President Mr. Miles Kulukundis said in the company's annual report to shareholders that increased oil production and consumption should benefit high standard tanker operators.

He made the statement yesterday as LOF confirmed its profits rose 315 percent to $4.2 million for the year ending March 31.

Mr. Kulukundis said: "As we look forward to the coming year, the continued high level of charter coverage and a full year's contribution from London Pride will underpin our earnings.'' The London Pride is the newbuilding tanker delivered to the company last July.

Mr. Kulukundis said that after evaluation of studies produced by oil and tanker analysts, they believe that the underlying trends in the oil market continue to be positive for the tanker industry.

He said: "World oil consumption is expected to grow by 4.6 percent.
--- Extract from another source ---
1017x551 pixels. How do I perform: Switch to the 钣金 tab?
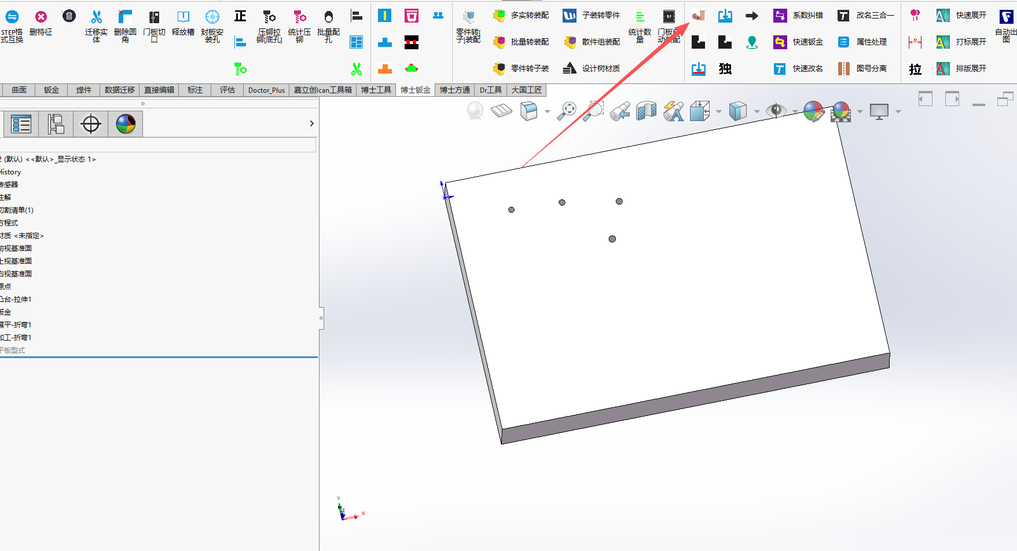[52, 90]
This incremental demand will be met by an expected 10.3 percent increase in OPEC (Organisation of Petroleum Exporting Countries) production, while non-OPEC production is expected to remain steady.

"Increases in OPEC production have historically been mirrored by similar increases in tanker demand, which is expected to grow by over 10 percent in the same period.

"These trends are accentuated in the United States, where, in the same period, oil consumption is expected to grow by 5.7 percent, oil production by 7.1 percent and oil imports to increase to meet this increased demand.'' Mr. Kulukundis said that the continued demand for higher standards of operation and higher specification for vessels, particularly in the US trades, will continue to constrain the supply of tankers available to meet these transport requirements.

He concluded: "Despite the weak tanker market, we are optimistic that the shortage of quality tonnage will manifest itself in improved earnings. We believe that an opportunity for good returns in the tanker industry will develop over the coming years and we have structured ourselves to meet that opportunity.'' He said: "We have achieved our long-held ambition of broadening our equity base with a successful share issue in the United States and Europe. This has resulted in a market price of our shares that better reflects the underlying value of the company.

"With the proceeds of the share issue, we have entered into a major expansion programme. We have syndicated our long-term debt and secured further finance for our expansion programme.

"Looking forward, we are optimistic that the structure that we conceived and built over the last six years will flourish as the demand grows for the product that we provide: High quality modern tankers operated to the highest standards by experienced personnel serving the crude oil transportation requirements of the United States.'' Mr. Kulukundis said "net freights and hire'' in the last financial year increased by 69 percent from $14.8 million to $25 million. Net operating income was up 165 percent, year over year from $2.8 million to $7.4 million.

The AGM for the company is scheduled for June 27 in London.